NGOs also suffer from the effects of closures and the so-called security wall. Even with permission to travel to east Jerusalem, Palestinians face long hours waiting at checkpoints and crossings. Many families who used to access services at the Spafford Children's Center in east Jerusalem, for example, were suddenly isolated by the wall. The charity has since been able to open a new outreach centre in Izzariyeh.

Palestinian children have usually suffered most during this year of bloodshed and political uncertainty. According to UNICEF, children in Gaza are living in,

"an environment of extraordinary violence, insecurity and fear".

The fighting is hurting children psychologically and carers say they are showing signs of distress and exhaustion. I had a Christmas card with a message from one such child, saying:

"If they shut all the world around us, they can't shut our mouths to talk about our freedoms".

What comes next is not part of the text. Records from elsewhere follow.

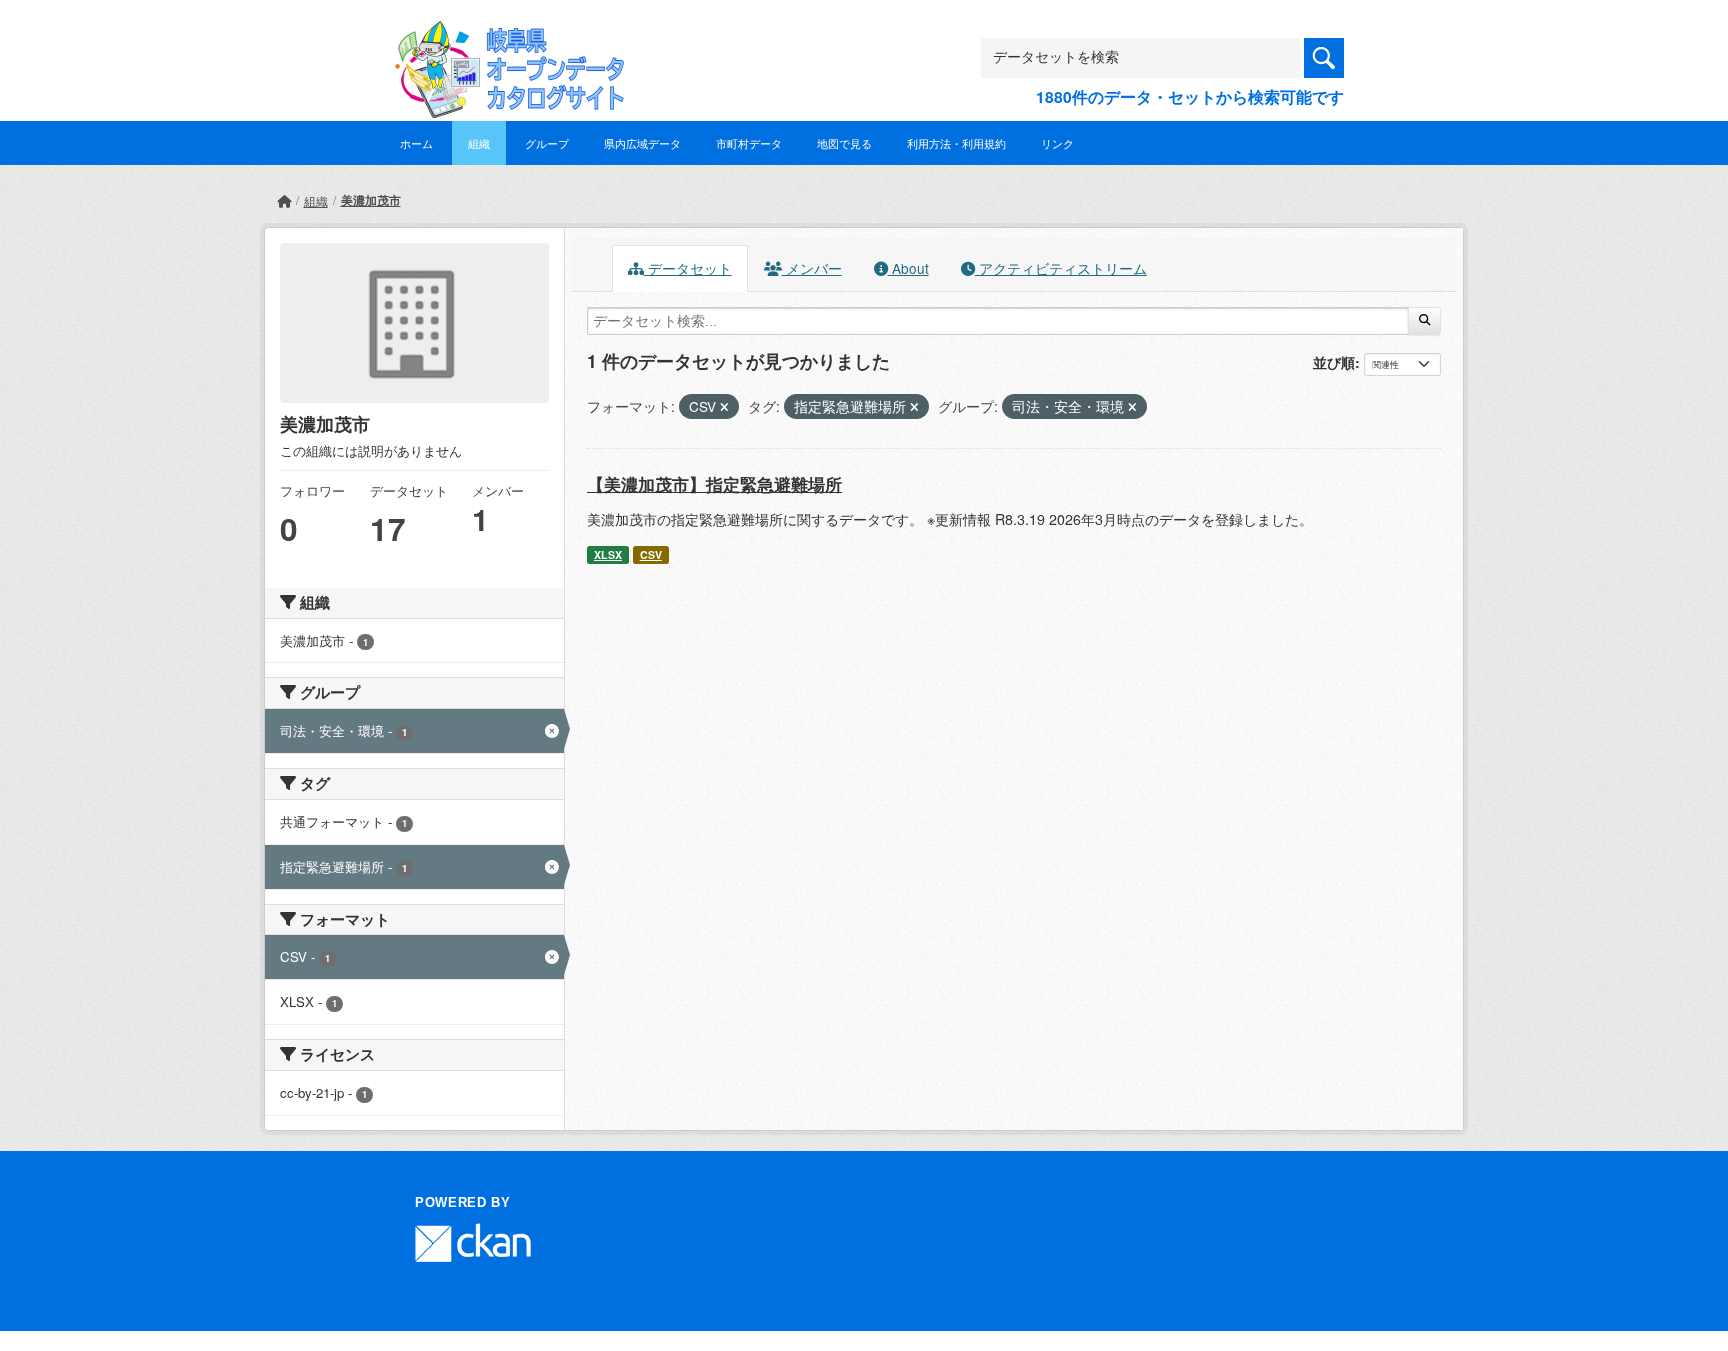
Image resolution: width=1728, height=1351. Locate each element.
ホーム (416, 143)
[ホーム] (284, 200)
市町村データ (749, 143)
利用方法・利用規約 (956, 143)
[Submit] (1424, 321)
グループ (547, 143)
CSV (651, 554)
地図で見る (844, 143)
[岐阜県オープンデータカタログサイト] (504, 36)
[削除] (724, 407)
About (908, 268)
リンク (1057, 143)
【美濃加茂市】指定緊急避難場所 (714, 484)
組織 (479, 143)
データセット (688, 268)
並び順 (1334, 362)
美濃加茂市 (371, 200)
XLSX (608, 554)
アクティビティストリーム (1061, 268)
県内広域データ (642, 143)
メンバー (812, 268)
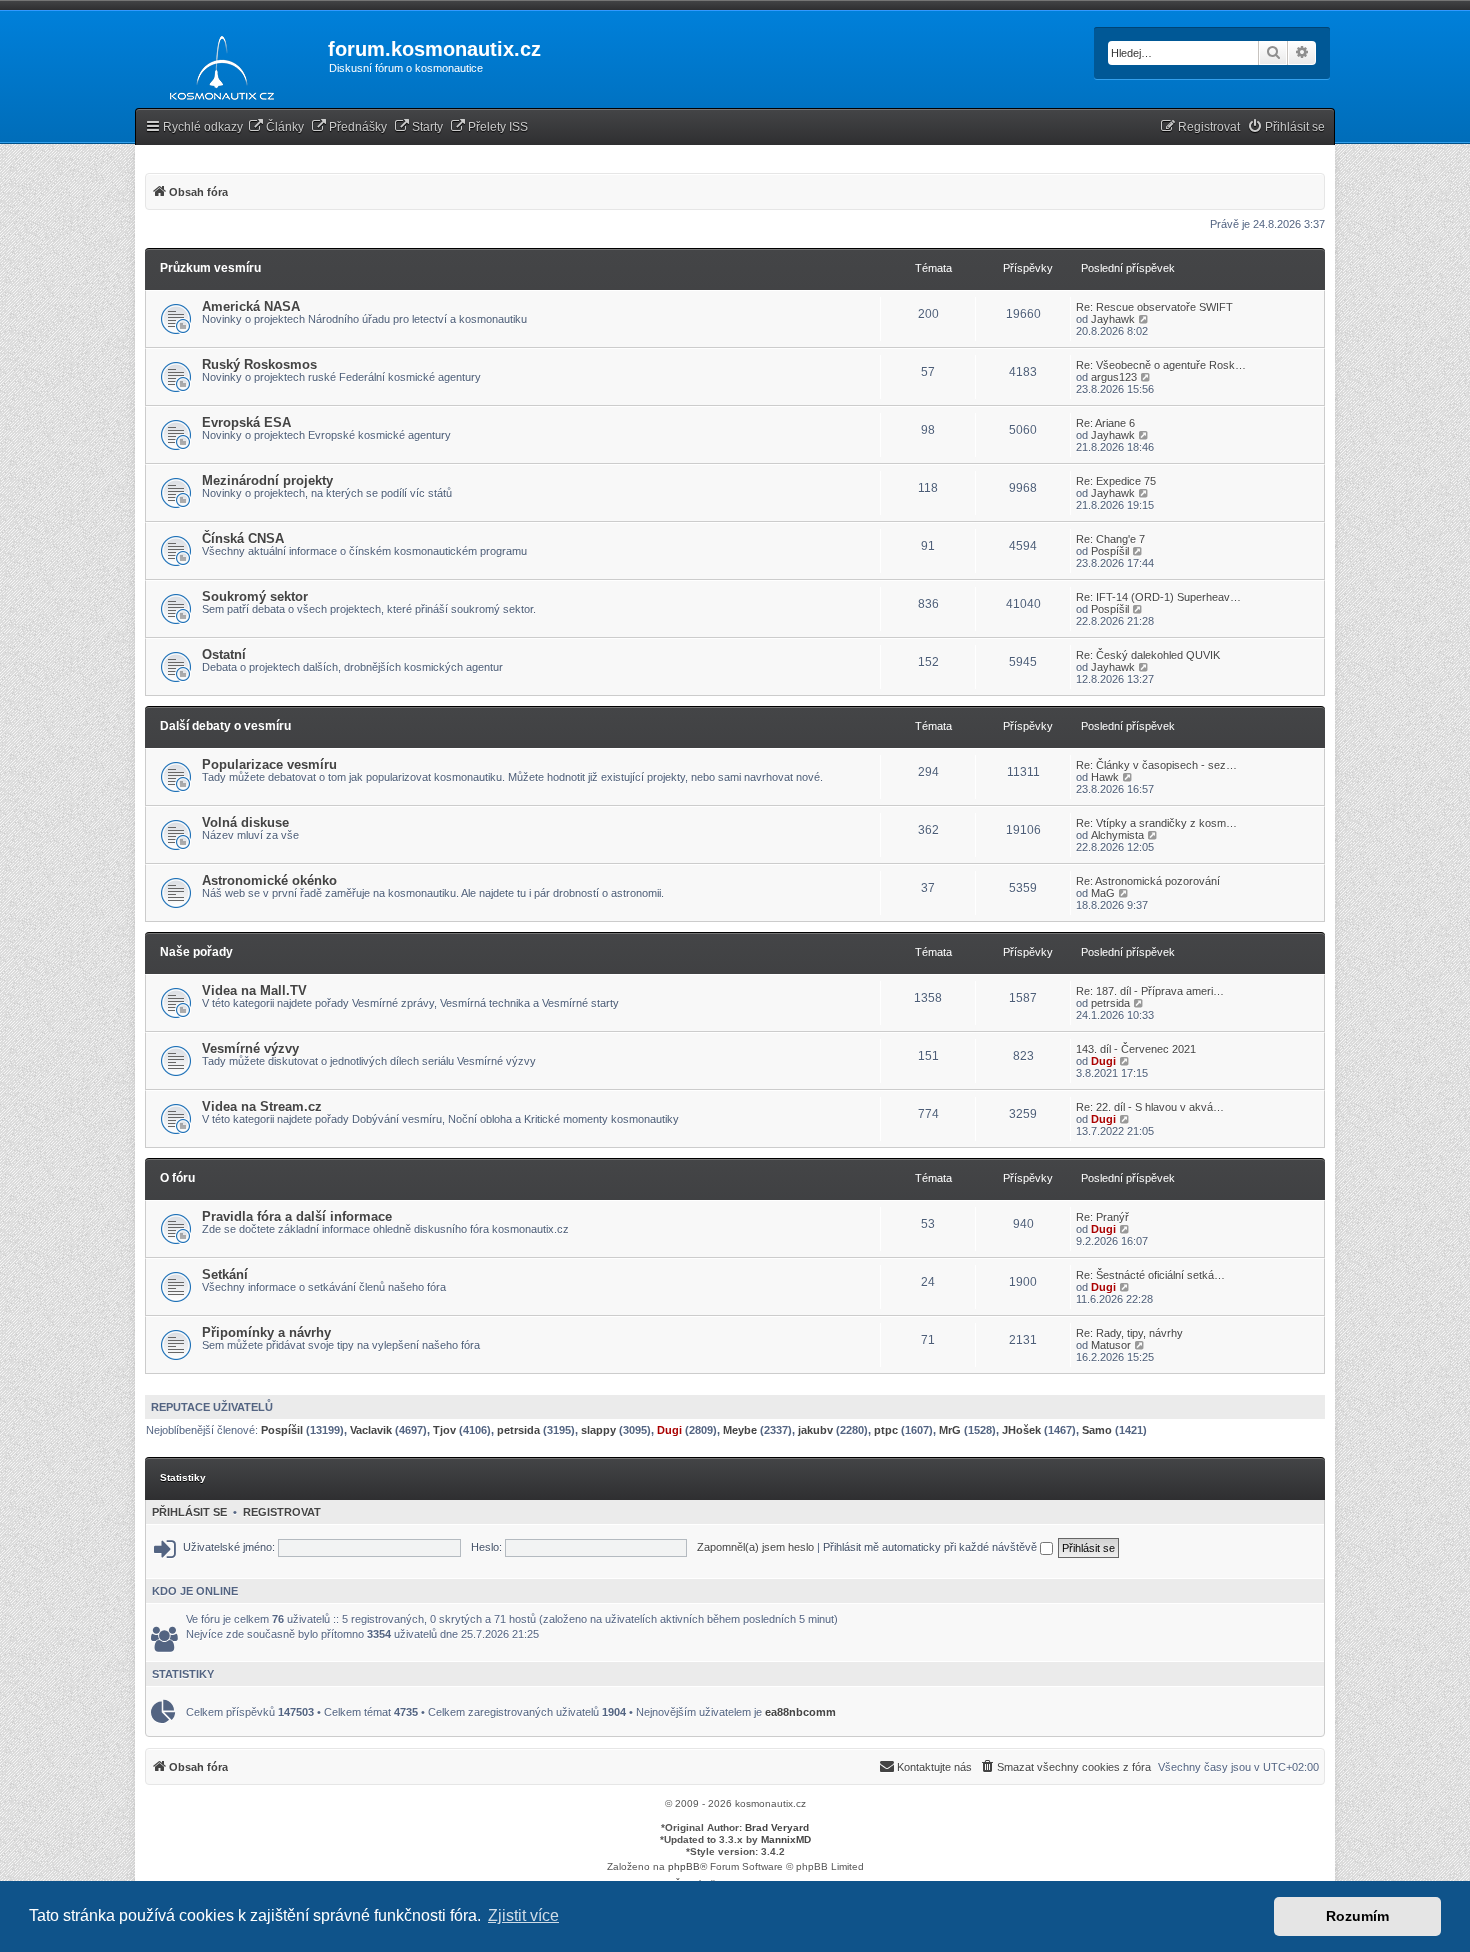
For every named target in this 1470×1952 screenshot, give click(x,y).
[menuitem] (276, 127)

Remembering that seven in 10 of Gaza's population are refugees from 1948 who have spent their whole life trapped in camps, I am glad that we are still backing the United Nations Relief Works Agency, which has provided a lifeline from the beginning. Is there any risk of a funding crisis there, as there has been in the past?

It is not money which is lacking in the Middle East, it is justice and diplomacy. Much international aid comes from a variety of sources in the Arab world, both public and private. On 20 December, UNRWA signed a landmark agreement with a charitable foundation in the United Arab Emirates worth $6 million. Under a special agreement with Israel, several countries are now in theory able to send relief aid through Egypt. Yet there are major political and logistical obstacles. There are new restrictions on transfers, and some banks in the Middle East refuse to send even charitable funds. Four trucks loaded with supplies were still waiting on 28 December for permission to enter the Palestinian territories.

Israel continues to be in breach of the 2005 agreement on movement and access, despite some minor easing of restrictions. What are HMG doing about this? It is a humanitarian crisis and the media are largely ignoring it. However, there is a positive side: there are many unsung heroes behind the scenes, and across the divide there is a new generation of peace activists such as the One Voice organisation, which is well known in this House. A surprising number of NGOs, churches and organisations in this country maintain regular contact with Israel.

These activists are often witnesses to acts of destruction such as house demolitions. According to B'Tselem, Israel demolished 292 houses in military operations in the Occupied Territories. They were home to 1,769 people. In only 80 of these cases were the home owners given warning. What is the international community doing to help the victims of these house demolitions?

Just before Christmas, our church leaders visited Bethlehem, stood beside the victims of civil war and the occupation and expressed solidarity with the dwindling Christian community. But Munib Younan, the Bishop of the Evangelical Lutheran Church of Jordan and the Holy Land, put it more forcefully last July, when he said:

"Is it not time to move [on] from the logic of war, self-justifying violence and acts of terror ... [and] for world leaders to repent—to admit that they have failed to bring a just peace and then to humbly change course? ... Can we not know righteousness like an ever-flowing stream? ... We see a world where we allow injustice to prevail at a gut-wrenching cost of human life, freedom and dignity".

So far the bishop has received no answer to these questions.